多少年以后,我工作时有了公车。常常行驶在舅舅拉着板车送货的那一条路上。其中有一个上坡路段,叫大兴岭,有十几华里长,而且是去的路,一定是满载货物。记得舅舅那个时候,有时几个人同行,遇着上坡的路段,可以帮助推,合力爬坡。要是一个人呢,怎么样的上坡呢?我在农村呆过,也拉过负重的板车。老农告诉我,拉板车上坡,不能走直线,要走弯的路线,以现在来讲,就是走“S”形。这样才可以缓缓的上坡,也可以节省一些气力。但是这连着十几华里的上坡,就是这样的上坡,也是漫长的路了。还有雨天呢,板车淋了雨,会更加的重了;暑天了,路边树上的“知了”烦躁的鸣叫,舅舅却要拉着板车,一步步的上坡,那汗水一定会像经常描述的那样,掉在地上摔成八瓣。那种对水的渴望,对于阴凉的渴望,对于食物的渴望,无时不在吞噬着舅舅身体和意志。有的时候,我也不敢想象这样的场景。

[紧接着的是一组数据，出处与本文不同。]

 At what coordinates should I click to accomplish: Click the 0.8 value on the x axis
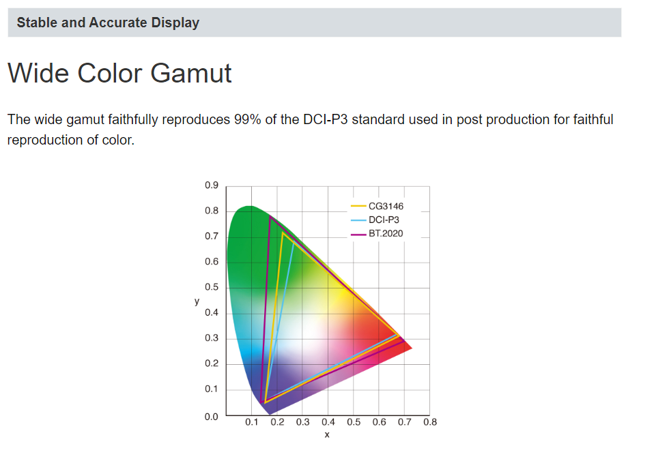[430, 422]
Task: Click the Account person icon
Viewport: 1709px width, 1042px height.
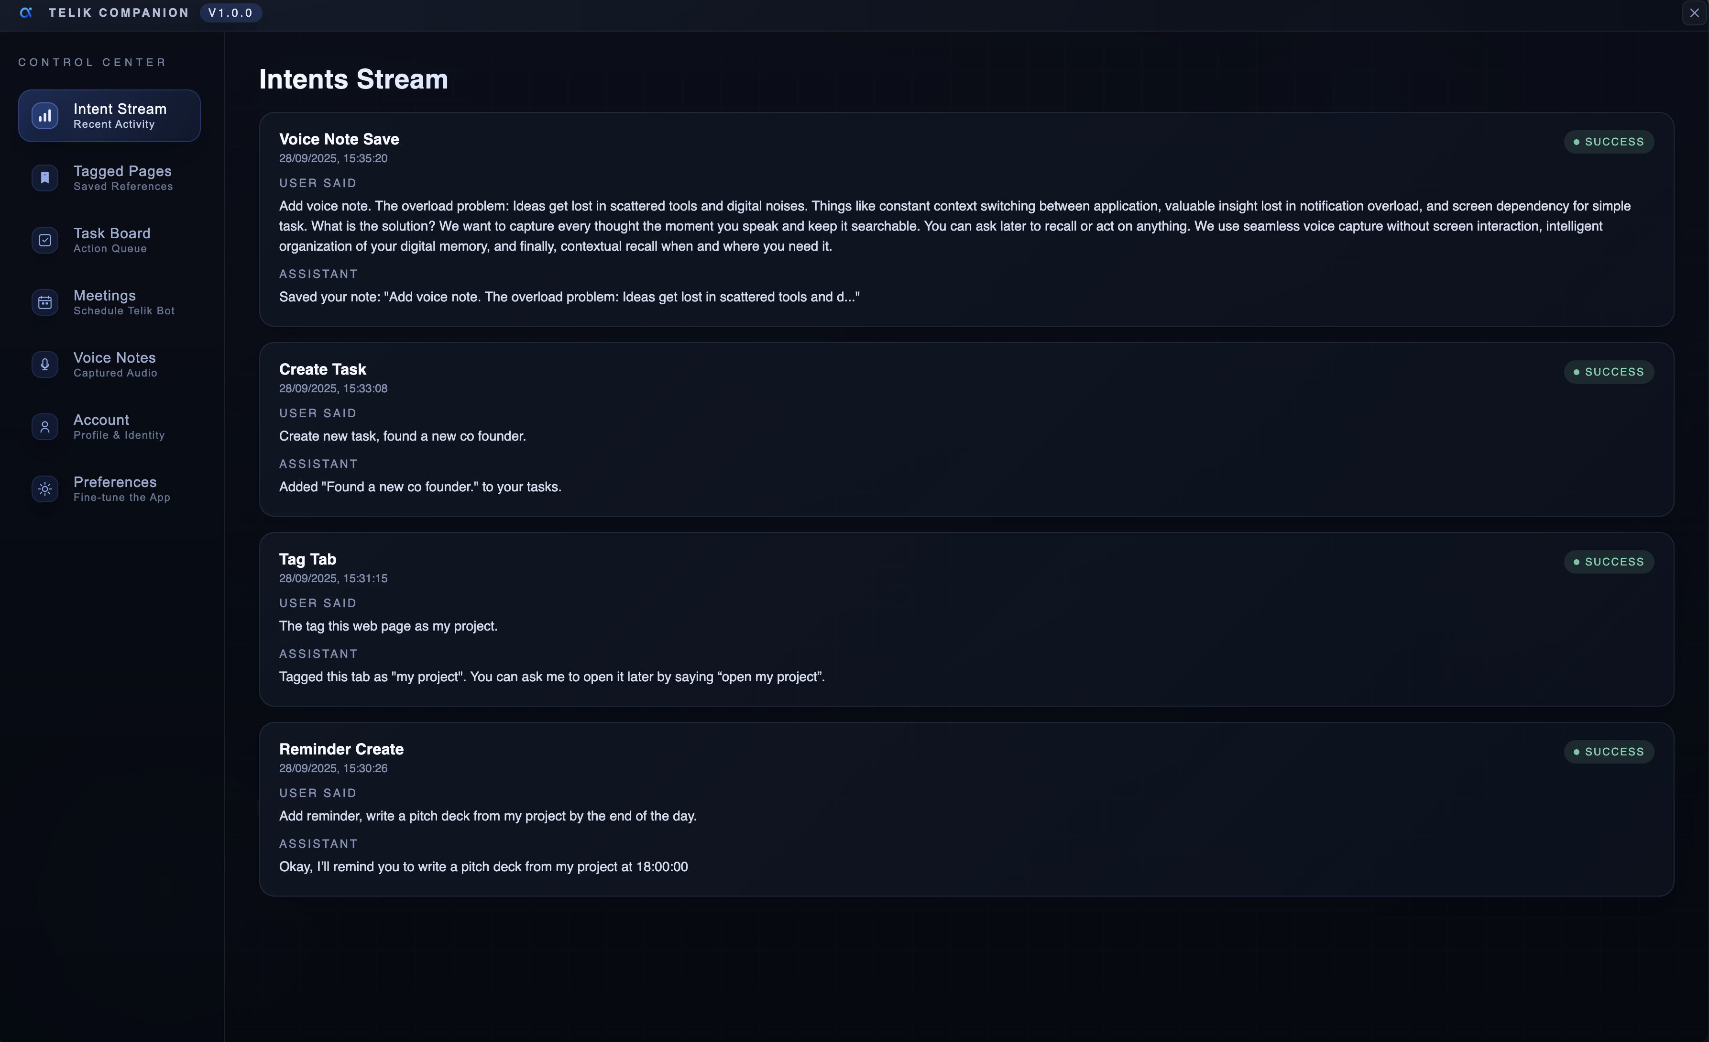Action: pyautogui.click(x=45, y=427)
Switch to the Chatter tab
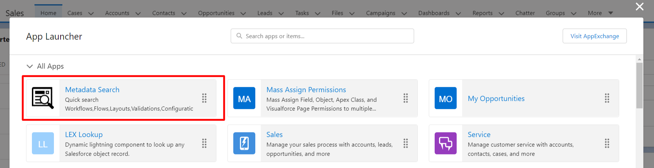Viewport: 654px width, 168px height. coord(525,13)
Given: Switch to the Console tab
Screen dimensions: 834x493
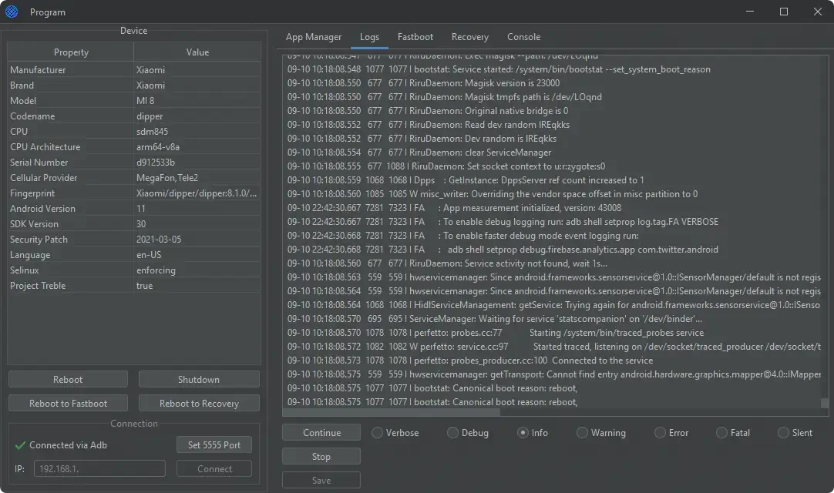Looking at the screenshot, I should (x=523, y=37).
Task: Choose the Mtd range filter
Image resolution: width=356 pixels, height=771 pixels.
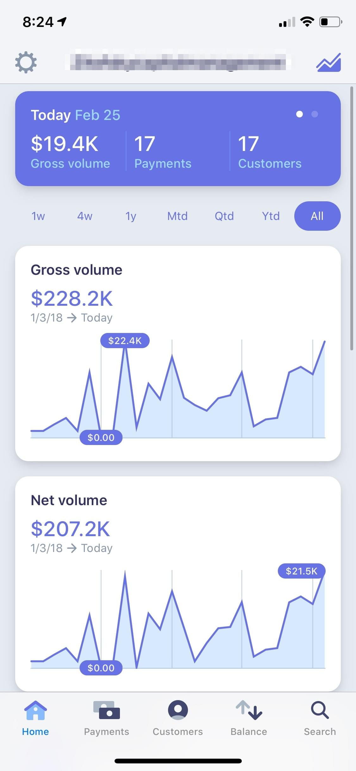Action: pos(178,216)
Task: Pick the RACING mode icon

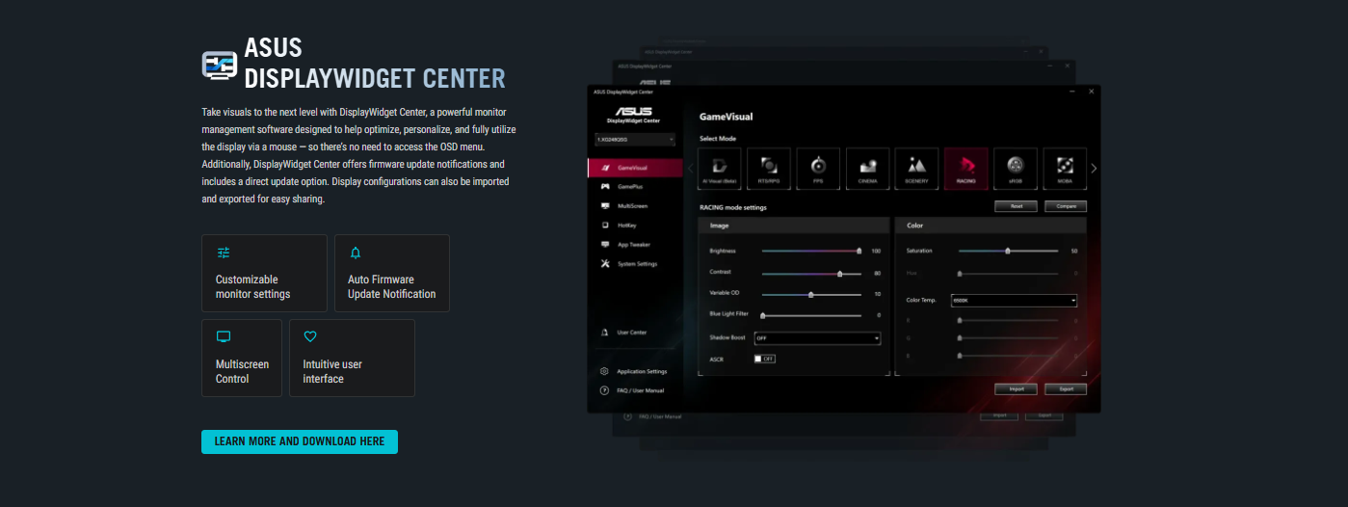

母亲问我的这件事,是舅舅闲谈之中说起来的,说明对于舅舅来说,是不能忘记的事。那一次是一个什么样的前提呢?是舅舅出来的时间晚了,还是板车上的货特超重,要不天气恶劣一些,太热或者太冷,还有一点可能就是舅舅的身体那一刻不太好,想找一个地方休息一下。这一切都在路上盘算好了,是一种如意算盘。想起来,也是一种安慰,妹妹就在这条路上。

可是舅舅失望了。一种没有来由的失望。以舅舅当时的心境和处境,一定会想得很多。因为什么呢?舅舅那个时候是人生的低谷,亲朋好友近而远之的一定是有的。但没有想到妹妹也是这样的。是不是也有怕与他接触的原由呢?要有的话,借故离开了。这样的事,如果是舅舅不说,一定成了一个永久的谜,一直藏在他的心里。

然而舅舅是凡人,他还是说了出来。在他看来,有两种可能,一种是作为孩子的我,把舅舅交代的事忘了,他可以原谅。但是另外一种情况呢?舅舅是伤心的。